Abstract

INTRODUCTION: Aging and hypertension are related to exaggerated peripheral blood pressure (BP) responses to exercise and metaboreflex activation (post-exercise muscle ischemia, PEMI). Postmenopausal (POST) women have greater risk of heart failure with preserved ejection fraction due to increased aortic pulsatile load on the left ventricle induced by increased systolic BP (SBP) and decreased diastolic BP (DBP) at rest. Age-related aortic stiffening augments pressures of the forward (Pf) and the reflected wave (Pb) traveling from peripheral arteries to the aorta. Increases in Pf and Pb contribute to elevated aortic SBP and pulse pressure (PP) responses to exercise, increasing the risk for cardiovascular events. However, the influence of Pf and Pb on aortic pulsatile load during isometric handgrip (IHG) and PEMI in normotensive premenopausal (PRE) and POST women have not been examined. PURPOSE: To investigate the effect of age on aortic BP, Pf, and Pb during IHG and PEMI in normotensive PRE and POST women. METHODS: Fifteen PRE (age: 24 ± 1 years) and 16 POST women (age: 59 ± 1 years) participated in this study. Brachial BP was obtained using an automated device and radial arterial tonometry was used to capture aortic waveforms to estimate aortic BP and pressure waves at rest, during a 2-min IHG at 30% of maximal force, and during a 3-min PEMI. RESULTS: BP responses to IHG were similar in both groups. Brachial PP (POST: Δ9 ± 1 mmHg vs PRE: Δ0 ± 2 mmHg, P < 0.01), aortic PP (POST: Δ8 ± 1 mmHg vs PRE: Δ3 ± 2 mmHg, P = 0.03), Pf (POST: Δ6 ± 1 mmHg vs PRE: Δ0 ± 1 mmHg, P < 0.01), and Pb (POST: Δ5 ± 1 mmHg vs PRE: Δ2 ± 1 mmHg, P = 0.02) responses to PEMI were significantly increased in POST compared to PRE women. Aortic DBP (POST: Δ6 ± 1 mmHg vs PRE: Δ11 ± 2 mmHg, P = 0.04) responses to PEMI was significantly lower in POST than PRE women.
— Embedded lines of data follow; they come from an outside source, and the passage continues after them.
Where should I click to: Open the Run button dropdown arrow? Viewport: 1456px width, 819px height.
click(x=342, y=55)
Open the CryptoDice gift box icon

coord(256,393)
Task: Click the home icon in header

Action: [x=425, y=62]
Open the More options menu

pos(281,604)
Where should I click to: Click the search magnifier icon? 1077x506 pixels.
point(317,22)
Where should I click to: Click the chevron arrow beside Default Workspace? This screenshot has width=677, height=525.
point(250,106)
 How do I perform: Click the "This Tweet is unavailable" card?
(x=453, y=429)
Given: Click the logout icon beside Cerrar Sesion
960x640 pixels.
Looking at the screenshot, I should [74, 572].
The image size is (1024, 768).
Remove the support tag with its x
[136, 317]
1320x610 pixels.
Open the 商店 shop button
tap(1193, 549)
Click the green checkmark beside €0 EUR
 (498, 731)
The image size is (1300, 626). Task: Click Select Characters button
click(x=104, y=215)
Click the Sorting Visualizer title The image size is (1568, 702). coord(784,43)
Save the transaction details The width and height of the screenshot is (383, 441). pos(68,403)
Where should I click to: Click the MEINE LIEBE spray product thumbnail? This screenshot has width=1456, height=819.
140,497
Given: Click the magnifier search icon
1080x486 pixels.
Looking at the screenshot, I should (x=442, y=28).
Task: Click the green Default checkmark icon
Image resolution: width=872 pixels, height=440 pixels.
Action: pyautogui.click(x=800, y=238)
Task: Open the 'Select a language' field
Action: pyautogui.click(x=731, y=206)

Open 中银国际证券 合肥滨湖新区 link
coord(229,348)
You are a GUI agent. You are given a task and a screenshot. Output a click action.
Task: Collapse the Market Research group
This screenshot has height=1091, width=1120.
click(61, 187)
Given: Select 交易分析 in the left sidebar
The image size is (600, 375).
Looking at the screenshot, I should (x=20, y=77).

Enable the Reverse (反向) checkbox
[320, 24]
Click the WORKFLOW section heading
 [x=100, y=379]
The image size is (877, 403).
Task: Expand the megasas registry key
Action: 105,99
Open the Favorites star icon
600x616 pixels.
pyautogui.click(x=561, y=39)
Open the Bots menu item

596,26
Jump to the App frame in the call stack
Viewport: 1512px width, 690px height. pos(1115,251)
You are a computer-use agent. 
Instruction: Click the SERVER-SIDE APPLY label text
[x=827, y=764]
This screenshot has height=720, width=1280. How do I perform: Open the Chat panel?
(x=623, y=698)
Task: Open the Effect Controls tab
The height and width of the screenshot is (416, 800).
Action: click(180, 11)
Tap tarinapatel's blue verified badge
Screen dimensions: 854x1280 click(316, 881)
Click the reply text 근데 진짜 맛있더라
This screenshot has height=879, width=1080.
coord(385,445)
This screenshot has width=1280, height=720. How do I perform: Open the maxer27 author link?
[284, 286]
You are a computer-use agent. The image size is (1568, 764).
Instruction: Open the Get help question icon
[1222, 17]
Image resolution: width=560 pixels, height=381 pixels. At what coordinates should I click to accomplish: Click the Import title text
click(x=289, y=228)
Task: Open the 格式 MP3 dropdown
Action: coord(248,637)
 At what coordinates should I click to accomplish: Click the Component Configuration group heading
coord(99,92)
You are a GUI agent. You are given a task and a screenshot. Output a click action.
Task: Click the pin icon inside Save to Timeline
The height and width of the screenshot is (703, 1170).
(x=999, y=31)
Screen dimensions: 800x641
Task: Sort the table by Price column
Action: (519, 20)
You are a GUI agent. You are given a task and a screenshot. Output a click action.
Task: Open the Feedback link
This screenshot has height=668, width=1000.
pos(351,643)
Brachial and aortic SBP significantly (P < 0.001) increased during PEMI in both PRE and POST women, but there was no difference (P > 0.05) between groups. CONCLUSION: Normotensive POST women have augmented aortic PP response to PEMI compared to PRE women due to increases in pressure of the forward and backward waves and a decrease in DBP. Our findings suggest that the age-related increase in muscle metaboreflex activation does not induce a systolic overload and the increase in aortic PP is attributed to reduced DBP in normotensive POST women.